Wednesday, November 13, 2013

Clean Energy Advocates Unlikely To Mention This Feature Of Wind Power

This post is linked to an article in the UK based Daily Mail back in 2011. I don't recall any of the anti
big oil zealots mentioning anything about these facts concerning wind energy systems. I am very much in favor of protecting the environment, but I also am in favor of honest fact based discussion rather than radical
emotional scare tactics. Please read the article to see what I am talking about. I have been in favor of wind energy but I certainly was not aware of these problems with pollution related to production of these turbines.

In China, the true cost of Britain's clean, green wind power experiment: Pollution on a disastrous scale

By SIMON PARRY in China and ED DOUGLAS in Scotland

On the outskirts of one of China’s most polluted cities, an old farmer stares despairingly out across an immense lake of bubbling toxic waste covered in black dust.

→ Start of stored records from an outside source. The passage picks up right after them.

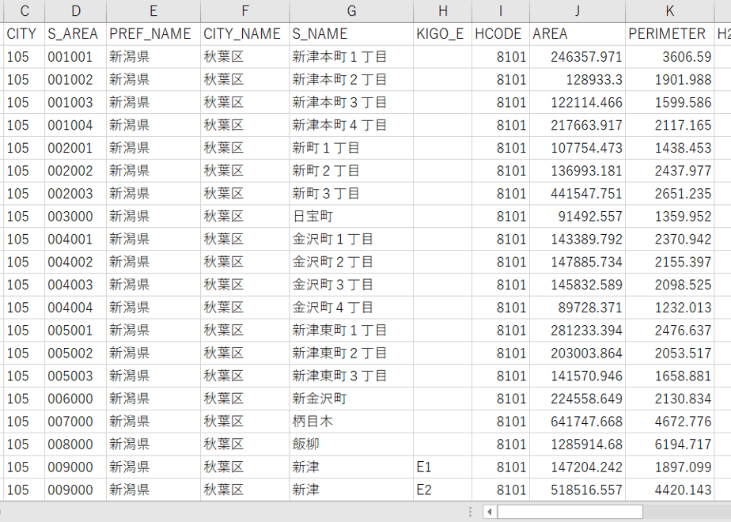Select column C header
The height and width of the screenshot is (522, 731).
[x=25, y=11]
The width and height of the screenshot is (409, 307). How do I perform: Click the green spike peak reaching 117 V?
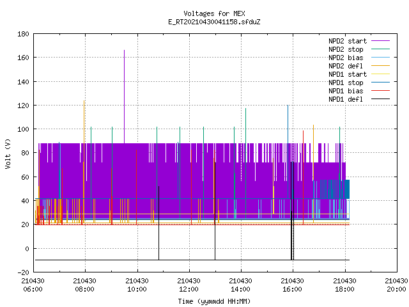[245, 109]
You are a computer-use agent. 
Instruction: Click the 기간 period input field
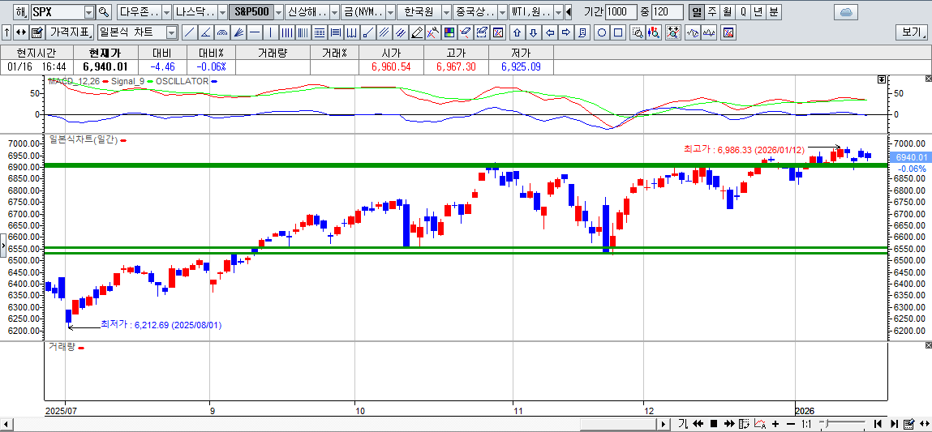621,12
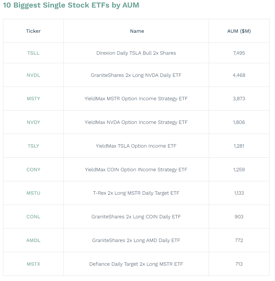Click the 713 AUM value
The width and height of the screenshot is (275, 281).
(239, 264)
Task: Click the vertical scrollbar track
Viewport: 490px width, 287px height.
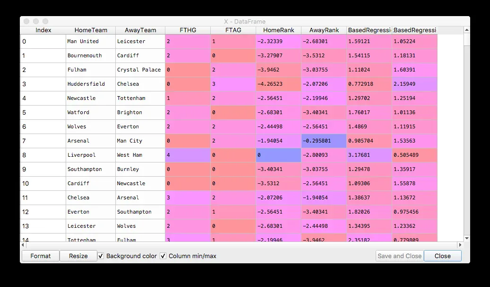Action: [466, 141]
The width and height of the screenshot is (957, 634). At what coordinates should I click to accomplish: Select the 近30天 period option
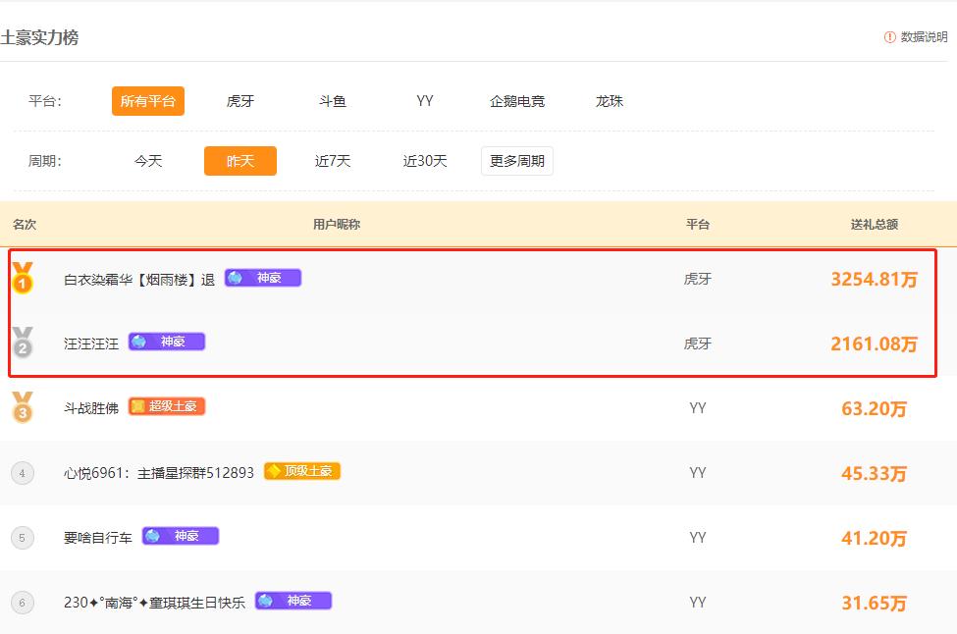[425, 161]
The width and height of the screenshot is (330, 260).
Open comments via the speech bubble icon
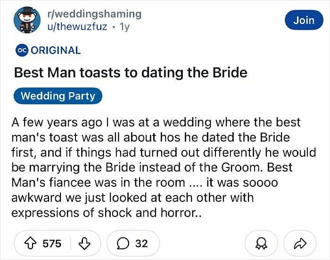123,243
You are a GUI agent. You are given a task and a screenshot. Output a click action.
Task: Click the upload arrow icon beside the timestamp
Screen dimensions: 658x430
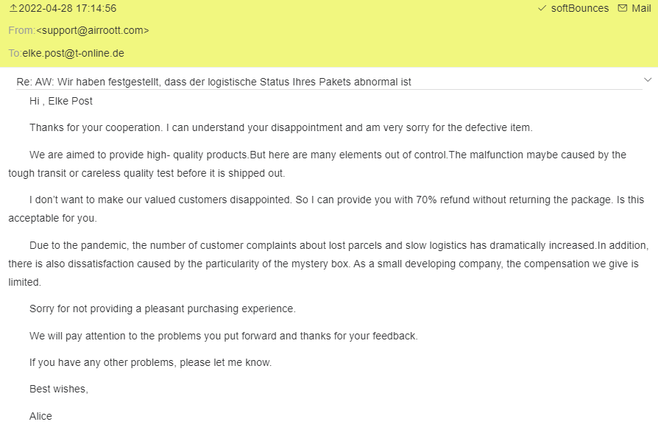pyautogui.click(x=13, y=9)
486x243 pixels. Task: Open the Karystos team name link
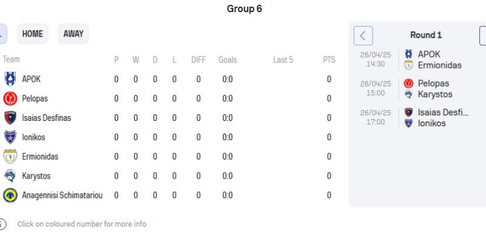[x=36, y=176]
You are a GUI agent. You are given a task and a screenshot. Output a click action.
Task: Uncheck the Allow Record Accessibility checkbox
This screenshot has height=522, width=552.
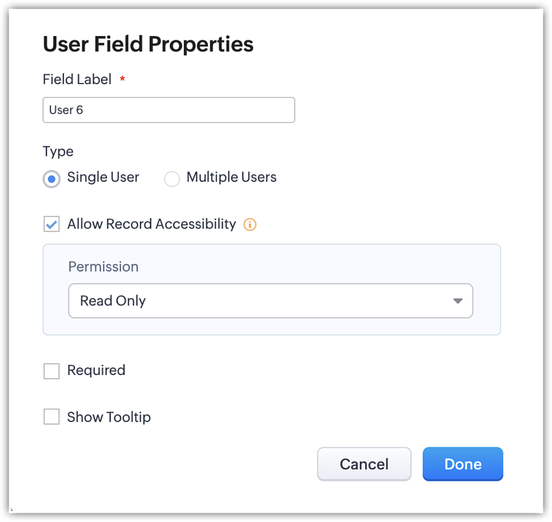click(x=52, y=225)
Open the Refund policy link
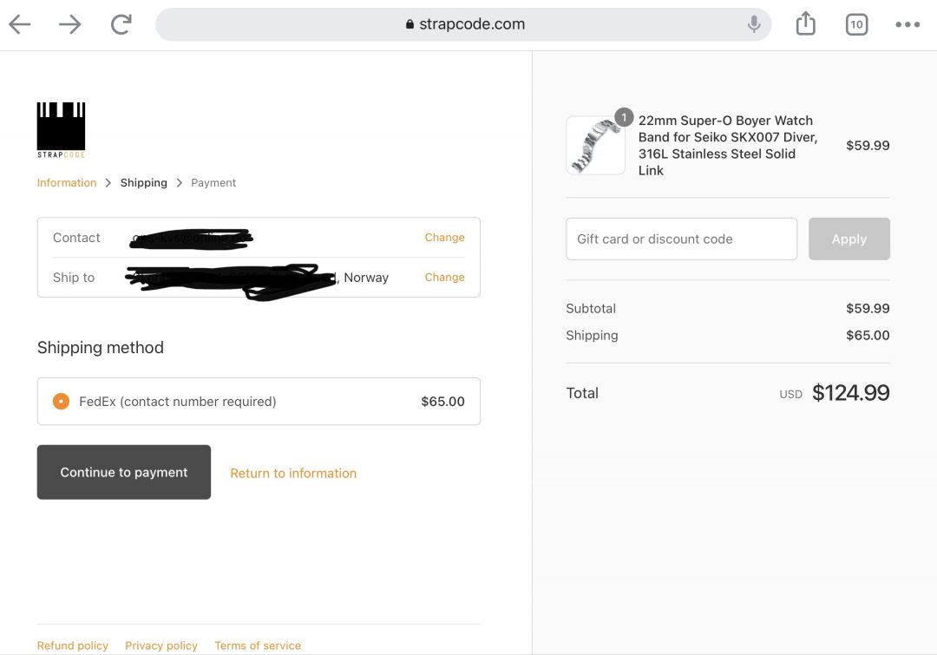Screen dimensions: 937x655 coord(73,645)
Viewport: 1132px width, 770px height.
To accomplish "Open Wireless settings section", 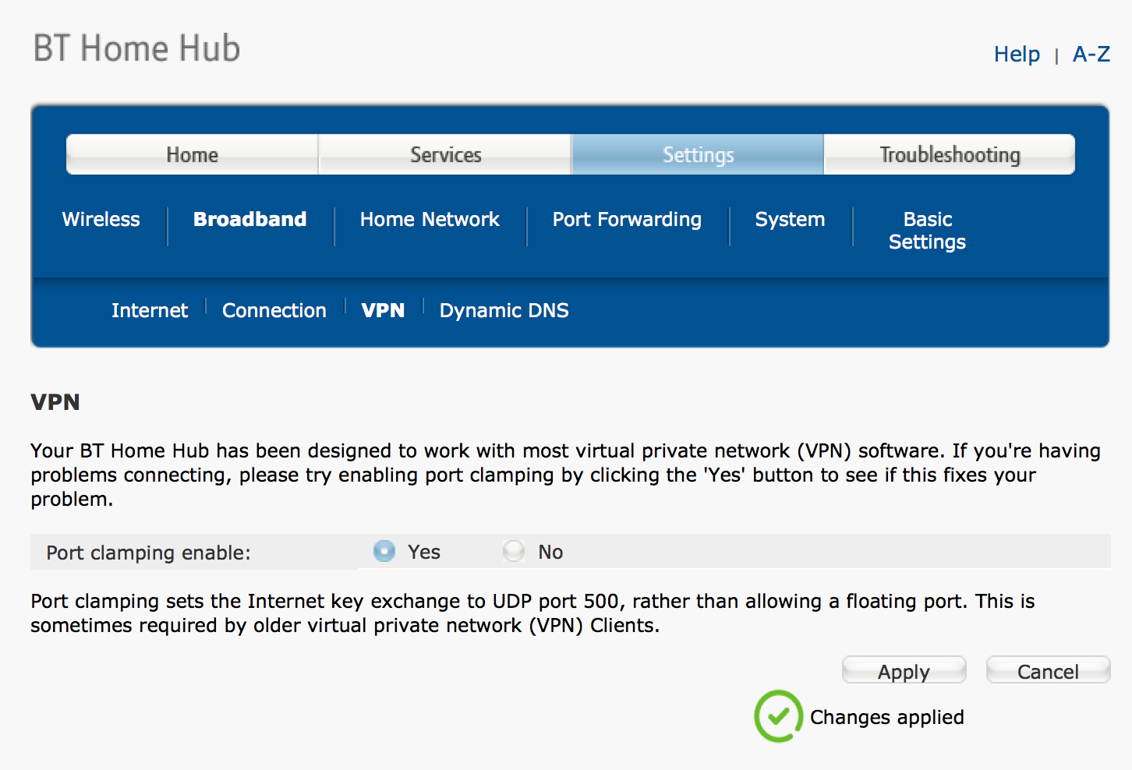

He remembers it as fields of wheat and corn.
Yan Man Jia Hong is a dedicated Communist. At 74, he still believes in his revolutionary heroes, but he despises the young local officials and entrepreneurs who have let this happen. 
‘Chairman Mao was a hero and saved us,’ he says. ‘But these people only care about money. They have destroyed our lives.’
Vast fortunes are being amassed here in Inner Mongolia; the region has more than 90 per cent of the world’s legal reserves of rare earth metals, and specifically neodymium, the element needed to make the magnets in the most striking of green energy producers, wind turbines.
 


    Live has uncovered the distinctly dirty truth about the process used to extract neodymium: it has an appalling environmental impact that raises serious questions over the credibility of so-called green technology.
    The reality is that, as Britain flaunts its environmental credentials by speckling its coastlines and unspoiled moors and mountains with thousands of wind turbines, it is contributing to a vast man-made lake of poison in northern China. This is the deadly and sinister side of the massively profitable rare-earths industry that the ‘green’ companies profiting from the demand for wind turbines would prefer you knew nothing about.
    Hidden out of sight behind smoke-shrouded factory complexes in the city of Baotou, and patrolled by platoons of security guards, lies a five-mile wide ‘tailing’ lake. It has killed farmland for miles around, made thousands of people ill and put one of China’s key waterways in jeopardy.
    This vast, hissing cauldron of chemicals is the dumping ground for seven million tons a year of mined rare earth after it has been doused in acid and chemicals and processed through red-hot furnaces to extract its components.


    Protection of our environment is important, and necessary but spreading fear and panic in emotional pleas opposing technology and development to revert back to some vision of an idealized pastoral history that neve existed in reality is charlatanism and fraud.